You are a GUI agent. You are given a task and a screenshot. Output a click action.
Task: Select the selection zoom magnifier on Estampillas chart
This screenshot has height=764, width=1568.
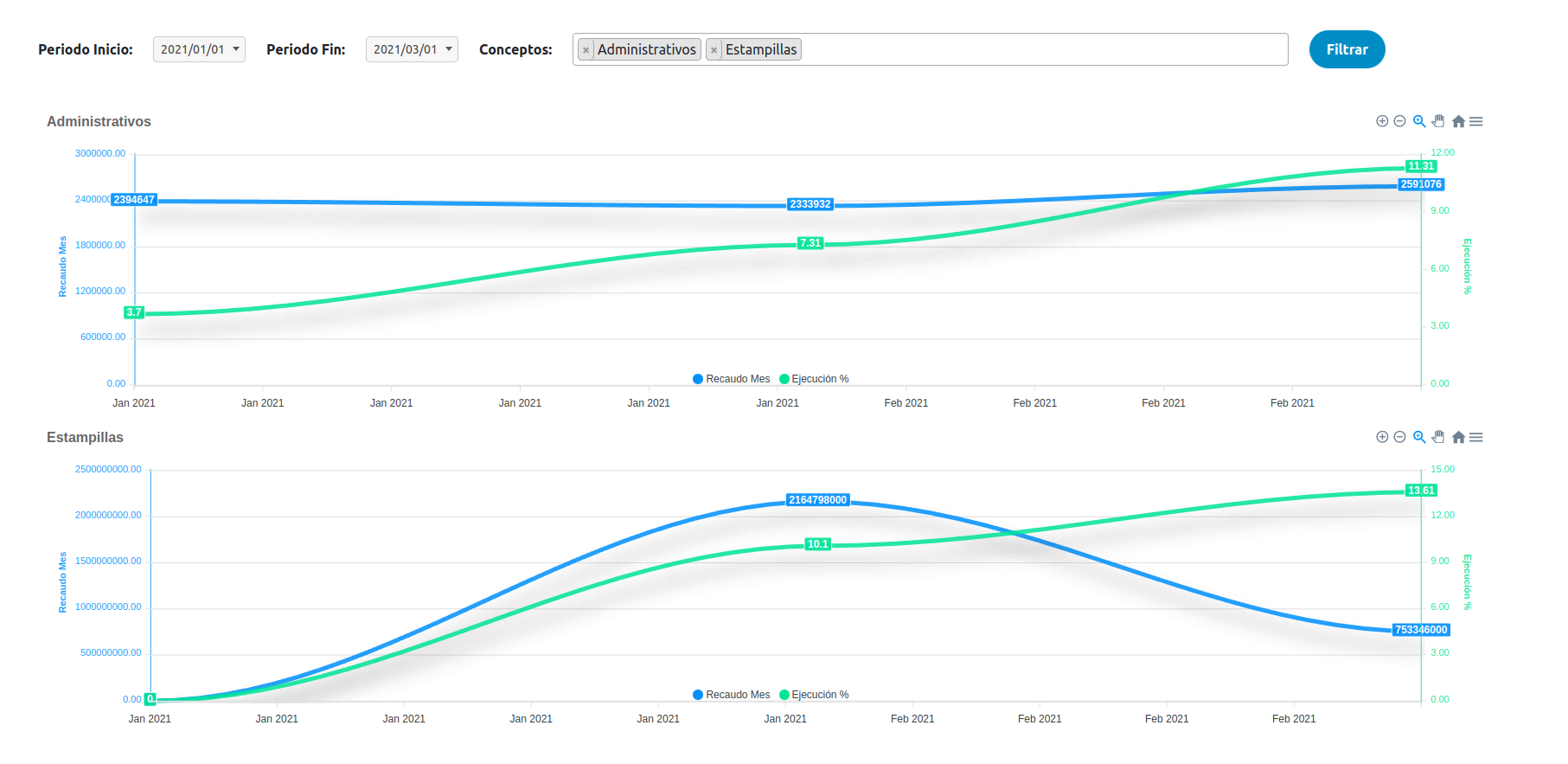point(1419,437)
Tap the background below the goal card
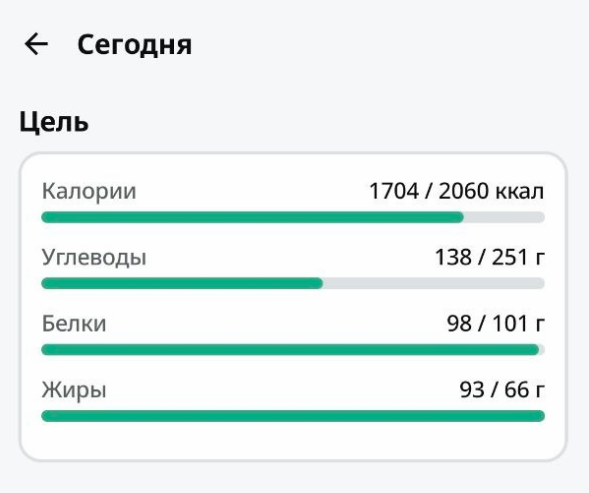 (x=294, y=478)
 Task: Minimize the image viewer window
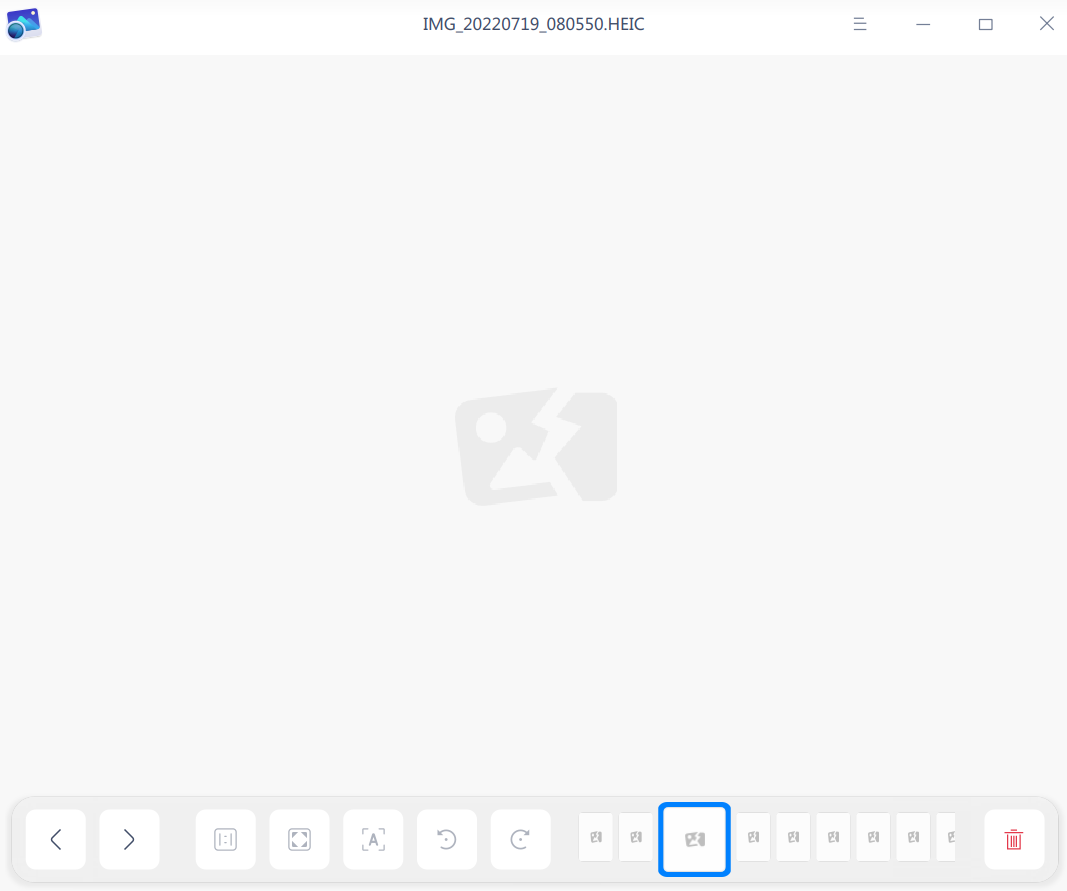923,25
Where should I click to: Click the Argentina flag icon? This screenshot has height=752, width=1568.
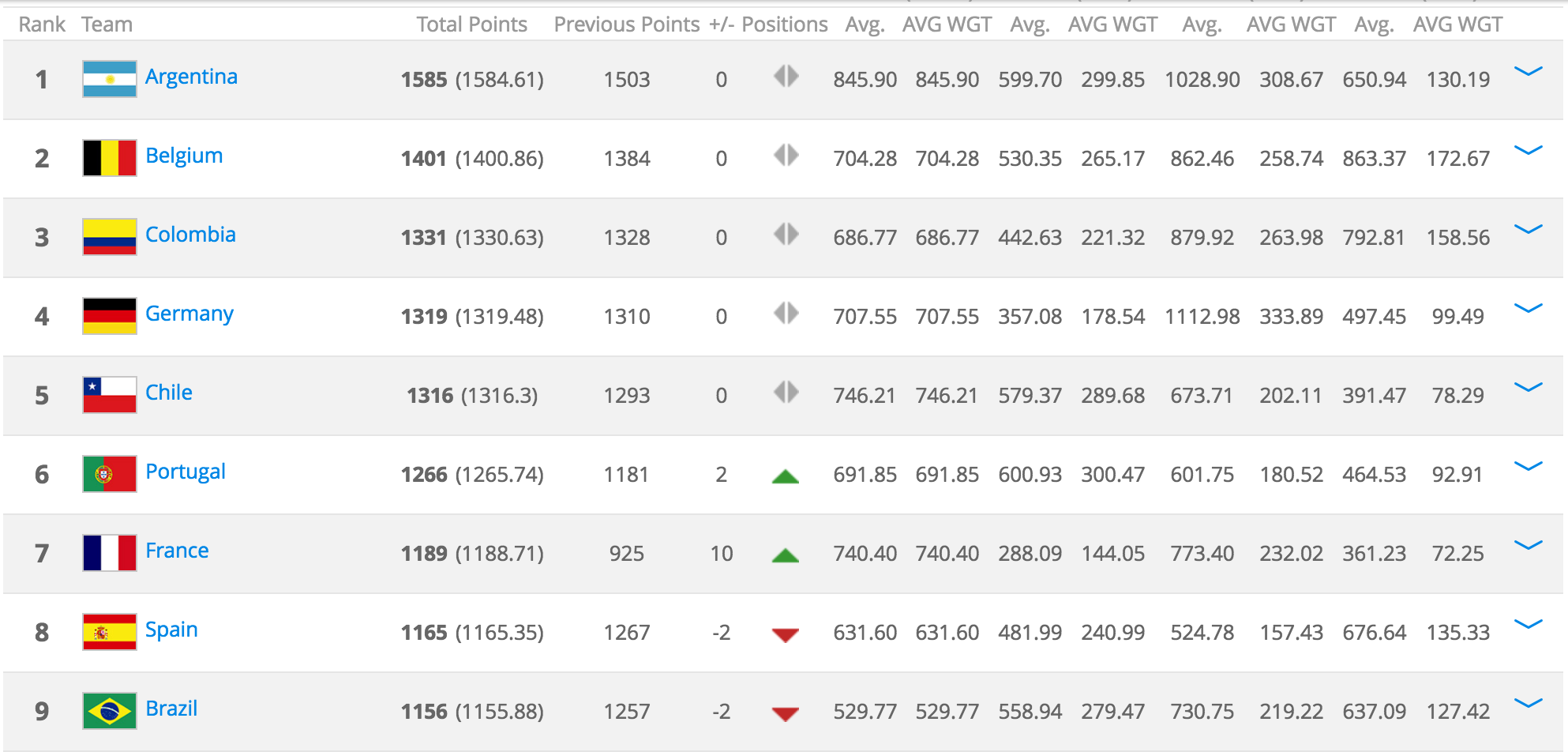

========

Wherever a line of the listing above contains the string "click", copy that line.

## Answer to this task
You are a GUI agent. You are given a task and a screenshot. Output a click action.
Where should I click to: Click the Argentina flag icon? This screenshot has height=752, width=1568.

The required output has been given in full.